PROBLEM REQUIREMENTS —
The answer is the exact run of lines in the listing below from the line containing "Given: Click the Save file toolbar icon" up to and including the line containing "Click the pink Model Z bar", with pictures removed.

DATA TO PROCESS —

● ● ● ● ●

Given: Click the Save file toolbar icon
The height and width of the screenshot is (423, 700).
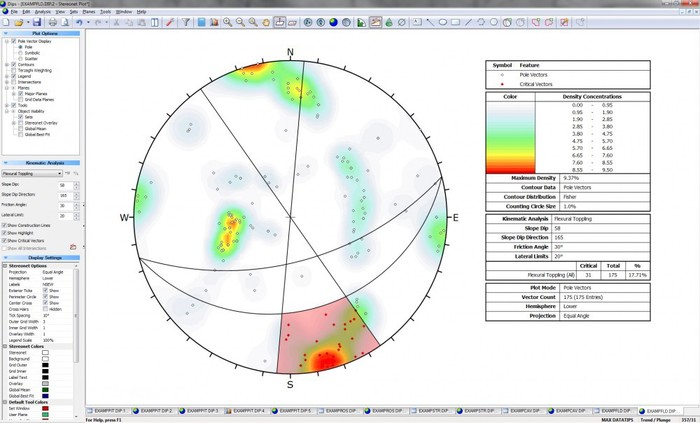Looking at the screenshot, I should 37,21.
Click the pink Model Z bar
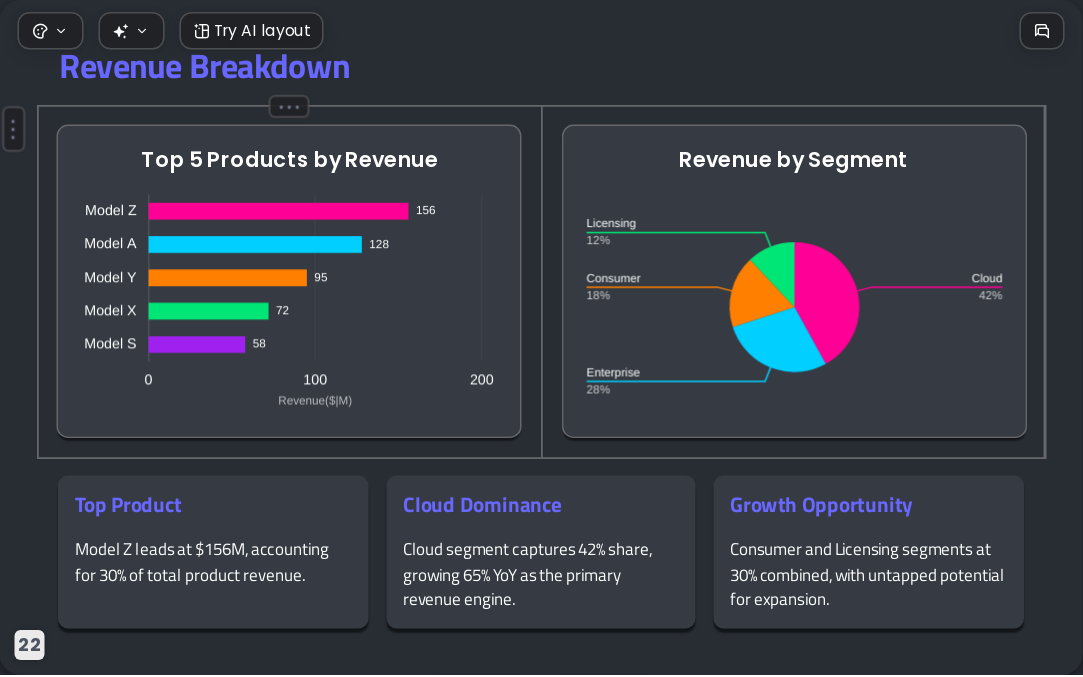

● ● ● ● ●

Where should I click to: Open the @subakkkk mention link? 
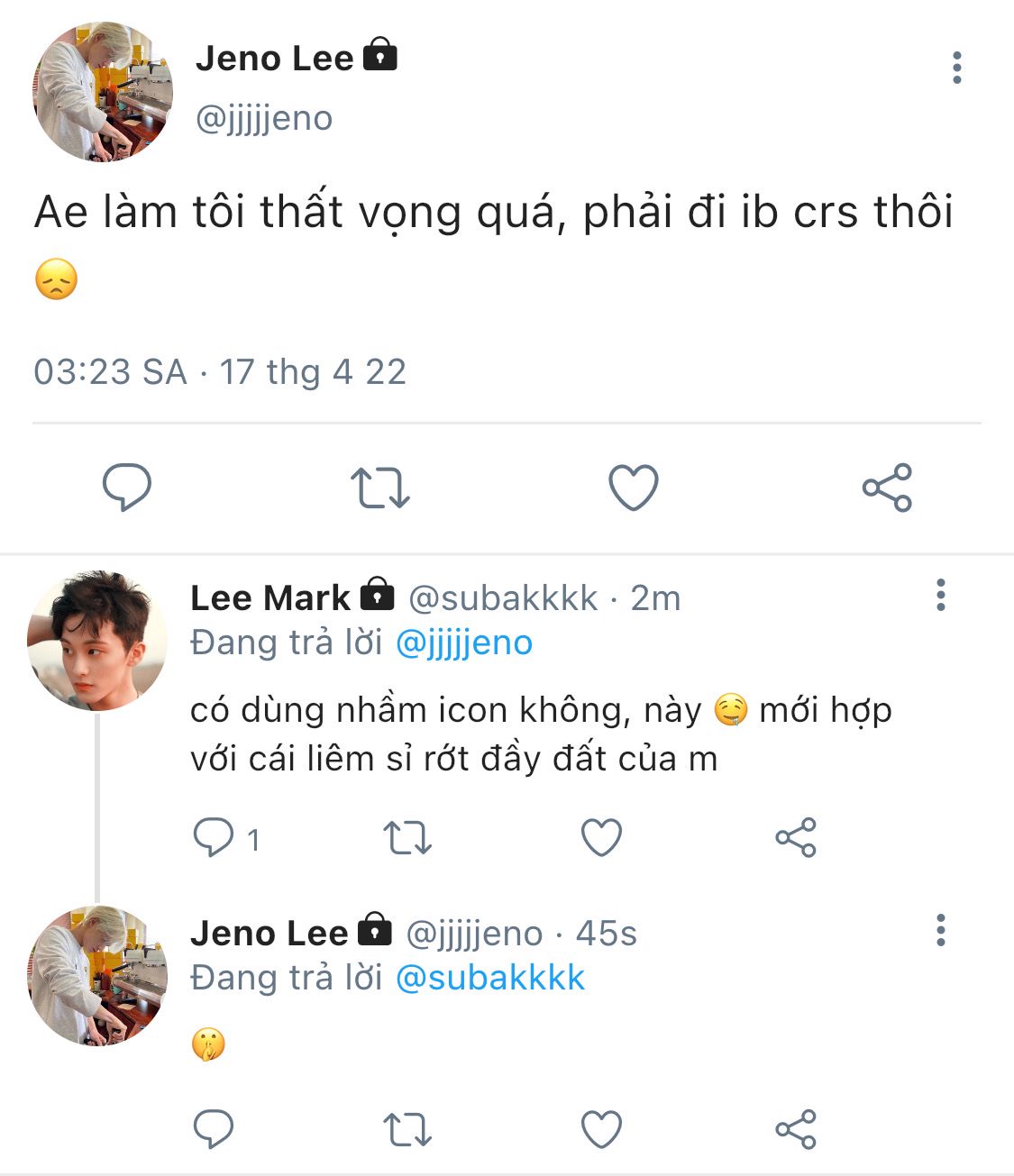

● ● ● ● ●

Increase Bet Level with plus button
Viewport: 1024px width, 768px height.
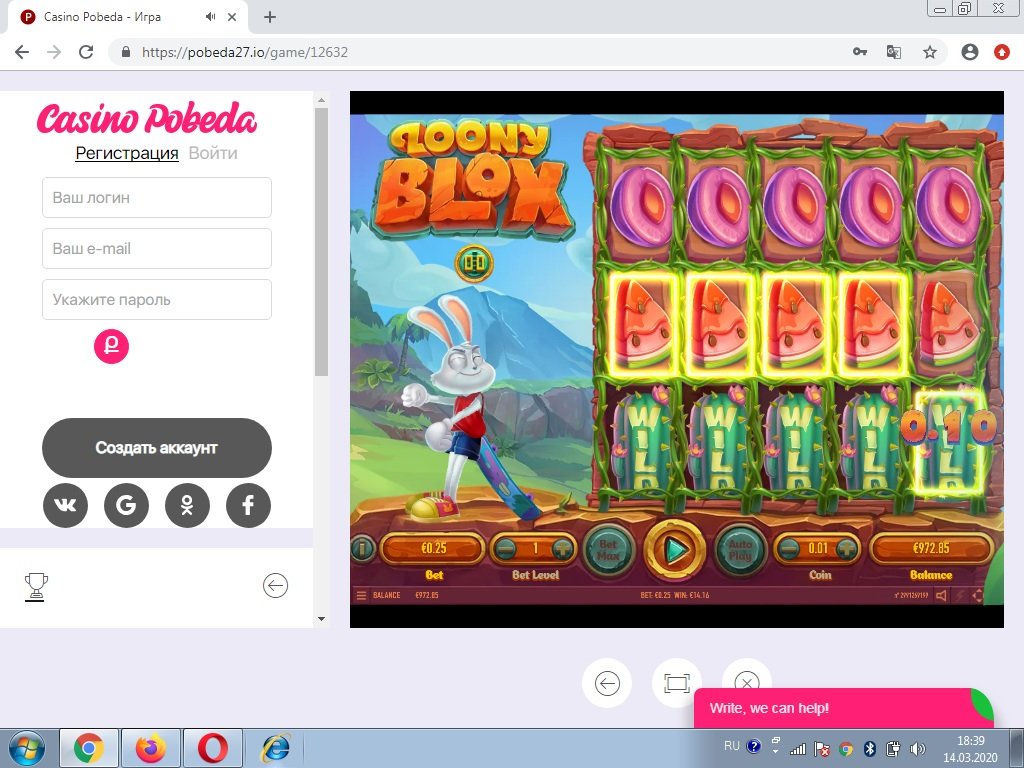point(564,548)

● ● ● ● ●

FINISHED EXERCISE —
Given: Click the Save file toolbar icon
The height and width of the screenshot is (423, 700).
Looking at the screenshot, I should 37,21.
Click the pink Model Z bar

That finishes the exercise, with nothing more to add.